A Forth system might also choose a simpler implementation of KEY, without implementing EKEY, as follows:

: KEY   ( -- char )  DOS-KEY  ;

: KEY?  ( -- flag )  DOS-KEY? 0<>  ;

The disadvantages of the simpler version are:

a) An application program that uses KEY, expecting to receive only valid characters, might receive a sequence of bytes (e.g., a zero byte followed by a byte with the same numerical value as the letter A) that appears to contain a valid character, even though the user pressed a key (e.g., function key 4) that does not correspond to any valid character.

b) An application program that wishes to handle non-character events will have to execute KEY twice if it returns zero the first time. This might appear to be a reasonable and easy thing to do. However, such code is not portable to other systems that do not use a zero byte as an escape code. Using the EKEY approach, the algorithm for handling keyboard events can be the same for all systems; the system dependencies can be reduced to a table or set of constants listing the system-dependent key codes used to access particular application functions. Without EKEY, the algorithm, not just the table, is likely to be system dependent.

Another approach to EKEY on MS-DOS is to use the BIOS Read Keyboard Status function (Interrupt 16h, Function 01h) or the related Check Keyboard function (Interrupt 16h, Function 11h). The advantage of this function is that it allows the program to distinguish between different keys that correspond to the same character (e.g. the two 1 keys). The disadvantage is that the BIOS keyboard functions read only the keyboard. They cannot be redirected to another standard input source, as can the DOS STDIN Input functions.

A.10.6.2.1306 EKEY>CHAR

EKEY>CHAR translates a keyboard event into the corresponding member of the character set, if such a correspondence exists for that event.

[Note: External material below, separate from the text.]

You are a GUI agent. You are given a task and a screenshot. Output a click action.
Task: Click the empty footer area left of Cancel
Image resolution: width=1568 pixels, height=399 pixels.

It is possible that several different keyboard events may correspond to the same character, and other keyboard events may correspond to no character.

A.10.6.2.1325 EMIT?

An indefinite delay is a device related condition, such as printer off-line, that requires operator intervention before the device will accept new data.

A.10.6.2.1905 MS

Although their frequencies vary, every system has a clock. Since many programs need to time intervals, this word is offered. Use of milliseconds as an internal unit of time is a practical least common denominator external unit. It is assumed implementors will use clock ticks (whatever size they are) as an internal unit and convert as appropriate.

A.10.6.2.2292 TIME&DATE

Most systems have a real-time clock/calendar. This word gives portable access to it.